No-No Bear

A Short Story by IV Olokita

It’s been a while since you and I met on our first date. This time I promised myself I’d try a little harder. I always need to remind myself to tell you how beautiful you are, or at least, let you know how much of a perfect match you are for me. And as of this moment to come, I hope everything will be simple: you will say, yes, and I will breathe again.

What if you’ll say no?

Suddenly I remember why I called you ‘No-No bear’ on our first dates. I put this name on you as an amusing nickname, but only in my thoughts so you wouldn’t be mad at me. Now I’m pressured by your possible reaction, and my eyes are fixed deep in yours. I guess this is what happens when you start a new romantic relationship with someone you like. Maybe I’ll just keep things as they are now imagining you smiling at me and not saying a word, painting my life with you as if we’ll never live them. In the next moment, after you protested in the car that it was all wrong and asked me to quit smiling, I took my eyes off your face and drove. You scowl like you always do, this time over God and his brazen rainbow, the one that stretched out at you. Then you asked me to brake, got out of the car and went to the center of the road angrily; confronting it once and for all.

“No-No Bear,” I called out to you. The windows of the car were closed, and the engine was running, yet I was still afraid that you might have heard me laughing too loudly. I looked to the other side of the road, but I knew, you never gave up on anyone — not even God’s colorful smile. You were mad. You raged on the rainbow that stood there in the middle of the road, stretching out into the nearby field. I heard you yell at her to move and clear your way; it was a juicy curse, something about her mother. Poor rainbow tried to explain, then moved a little and asked if that was all right. Suddenly you smiled, you said thank you words, and everyone in the traffic jam behind us applauded you, in fact, they hugged the both of you.

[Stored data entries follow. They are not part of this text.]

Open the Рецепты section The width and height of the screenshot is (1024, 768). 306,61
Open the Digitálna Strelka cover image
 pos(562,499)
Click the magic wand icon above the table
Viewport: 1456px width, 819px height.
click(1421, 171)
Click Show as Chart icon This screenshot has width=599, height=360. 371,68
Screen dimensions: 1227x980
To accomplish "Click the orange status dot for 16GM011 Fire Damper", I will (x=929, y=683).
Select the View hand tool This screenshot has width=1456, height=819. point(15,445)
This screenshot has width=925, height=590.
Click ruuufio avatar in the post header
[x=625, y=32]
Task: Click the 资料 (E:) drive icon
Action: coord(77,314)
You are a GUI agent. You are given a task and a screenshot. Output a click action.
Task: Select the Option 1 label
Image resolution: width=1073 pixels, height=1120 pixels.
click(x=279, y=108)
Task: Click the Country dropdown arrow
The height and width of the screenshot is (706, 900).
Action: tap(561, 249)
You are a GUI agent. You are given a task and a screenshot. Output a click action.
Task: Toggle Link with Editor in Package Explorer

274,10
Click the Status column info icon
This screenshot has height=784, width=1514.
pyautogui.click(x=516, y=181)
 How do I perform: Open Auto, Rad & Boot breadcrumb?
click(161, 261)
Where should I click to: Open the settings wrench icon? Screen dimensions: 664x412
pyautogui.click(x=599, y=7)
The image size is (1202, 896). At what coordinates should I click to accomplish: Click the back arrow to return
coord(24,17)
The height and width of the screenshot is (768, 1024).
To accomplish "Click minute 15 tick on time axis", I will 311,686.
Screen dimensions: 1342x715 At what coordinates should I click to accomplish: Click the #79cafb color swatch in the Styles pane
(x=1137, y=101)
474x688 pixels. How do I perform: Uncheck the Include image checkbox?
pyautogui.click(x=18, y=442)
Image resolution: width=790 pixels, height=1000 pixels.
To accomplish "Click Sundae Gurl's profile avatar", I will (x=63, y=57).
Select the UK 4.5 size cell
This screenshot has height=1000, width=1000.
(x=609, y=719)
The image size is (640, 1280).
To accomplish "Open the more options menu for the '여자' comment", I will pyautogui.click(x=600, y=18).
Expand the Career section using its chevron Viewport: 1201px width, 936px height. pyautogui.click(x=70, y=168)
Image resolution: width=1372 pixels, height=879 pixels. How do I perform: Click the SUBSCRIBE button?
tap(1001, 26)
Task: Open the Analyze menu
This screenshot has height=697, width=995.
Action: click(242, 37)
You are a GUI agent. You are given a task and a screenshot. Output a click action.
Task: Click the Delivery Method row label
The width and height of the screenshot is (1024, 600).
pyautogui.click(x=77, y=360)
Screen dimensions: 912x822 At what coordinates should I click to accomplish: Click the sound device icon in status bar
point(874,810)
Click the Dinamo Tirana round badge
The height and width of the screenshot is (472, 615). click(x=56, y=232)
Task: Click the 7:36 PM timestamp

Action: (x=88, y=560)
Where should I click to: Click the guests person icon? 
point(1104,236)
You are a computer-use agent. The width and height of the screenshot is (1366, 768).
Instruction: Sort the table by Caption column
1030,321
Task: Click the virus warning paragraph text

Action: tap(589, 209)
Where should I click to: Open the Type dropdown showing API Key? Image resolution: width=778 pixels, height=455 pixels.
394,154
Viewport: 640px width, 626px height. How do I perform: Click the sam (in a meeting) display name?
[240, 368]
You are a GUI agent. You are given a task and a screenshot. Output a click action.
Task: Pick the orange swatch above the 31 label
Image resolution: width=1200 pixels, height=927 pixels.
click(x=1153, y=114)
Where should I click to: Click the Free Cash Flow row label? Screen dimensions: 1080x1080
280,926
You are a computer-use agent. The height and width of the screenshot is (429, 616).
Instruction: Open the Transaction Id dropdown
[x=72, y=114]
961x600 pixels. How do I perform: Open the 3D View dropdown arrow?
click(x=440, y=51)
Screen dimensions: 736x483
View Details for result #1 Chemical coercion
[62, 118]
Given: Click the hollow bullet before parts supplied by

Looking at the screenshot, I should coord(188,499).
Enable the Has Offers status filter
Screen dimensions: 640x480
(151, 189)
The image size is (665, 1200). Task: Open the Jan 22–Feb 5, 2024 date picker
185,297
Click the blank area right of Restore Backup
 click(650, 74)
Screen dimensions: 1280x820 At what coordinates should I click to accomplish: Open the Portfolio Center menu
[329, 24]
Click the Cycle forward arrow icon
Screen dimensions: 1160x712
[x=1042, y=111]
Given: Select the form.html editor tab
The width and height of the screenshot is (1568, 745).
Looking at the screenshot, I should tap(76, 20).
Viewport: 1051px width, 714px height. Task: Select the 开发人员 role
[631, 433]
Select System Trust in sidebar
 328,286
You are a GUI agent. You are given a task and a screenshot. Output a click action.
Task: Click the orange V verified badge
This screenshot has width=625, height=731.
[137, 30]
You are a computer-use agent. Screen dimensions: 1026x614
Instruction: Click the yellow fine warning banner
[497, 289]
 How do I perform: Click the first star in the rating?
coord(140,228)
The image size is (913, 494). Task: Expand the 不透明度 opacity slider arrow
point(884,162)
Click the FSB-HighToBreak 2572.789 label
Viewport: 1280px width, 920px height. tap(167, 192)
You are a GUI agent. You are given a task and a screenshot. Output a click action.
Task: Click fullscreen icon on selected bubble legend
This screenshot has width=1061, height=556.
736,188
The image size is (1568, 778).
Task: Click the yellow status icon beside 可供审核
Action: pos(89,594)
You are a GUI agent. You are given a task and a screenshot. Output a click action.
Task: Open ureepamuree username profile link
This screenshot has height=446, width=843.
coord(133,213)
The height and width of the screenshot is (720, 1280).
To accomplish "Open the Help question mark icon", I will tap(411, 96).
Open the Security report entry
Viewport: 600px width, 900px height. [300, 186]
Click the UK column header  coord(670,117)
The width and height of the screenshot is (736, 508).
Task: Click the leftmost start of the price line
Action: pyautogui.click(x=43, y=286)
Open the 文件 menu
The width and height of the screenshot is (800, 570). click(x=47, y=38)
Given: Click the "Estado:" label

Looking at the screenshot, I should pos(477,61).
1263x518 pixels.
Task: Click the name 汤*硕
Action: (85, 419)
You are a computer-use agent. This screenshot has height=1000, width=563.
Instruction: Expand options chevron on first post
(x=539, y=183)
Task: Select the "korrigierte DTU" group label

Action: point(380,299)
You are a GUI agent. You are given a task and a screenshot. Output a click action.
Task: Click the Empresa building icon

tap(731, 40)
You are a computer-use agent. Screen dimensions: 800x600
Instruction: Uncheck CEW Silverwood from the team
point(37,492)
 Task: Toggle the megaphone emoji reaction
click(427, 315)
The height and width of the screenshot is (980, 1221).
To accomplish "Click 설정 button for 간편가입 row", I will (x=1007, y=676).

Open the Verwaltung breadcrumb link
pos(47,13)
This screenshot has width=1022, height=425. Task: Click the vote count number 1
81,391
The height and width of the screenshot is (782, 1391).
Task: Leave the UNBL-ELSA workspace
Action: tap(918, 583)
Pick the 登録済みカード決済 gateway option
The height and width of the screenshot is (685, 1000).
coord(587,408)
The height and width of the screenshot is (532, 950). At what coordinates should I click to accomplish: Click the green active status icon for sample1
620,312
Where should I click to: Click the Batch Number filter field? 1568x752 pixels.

You sat down to the car, sat by my side and said nothing. Maybe you asked me to change the radio station. I turned it off and smiled back as you leaned back and closed your eyes.

‘No-No Bear,’ the words almost out of my mouth, but you didn’t notice, even though I hoped you would. I quickly drove on, you panicked, opened your eyes.

“Do you want us both to die?” a growl in the shape of a question and I blushed a little and slowed down.

“So what do you really like?” I asked quietly, a question of defeat.

“What did you just ask?” .

“What is it that you like if you’re mad at all the things in the world?” Then I hesitated almost ready to give up.

You leaned back a little longer and smiled. At the end of it was a tear. Then you answered with a false cough, “I love my mother, my father, and certainly, I you.”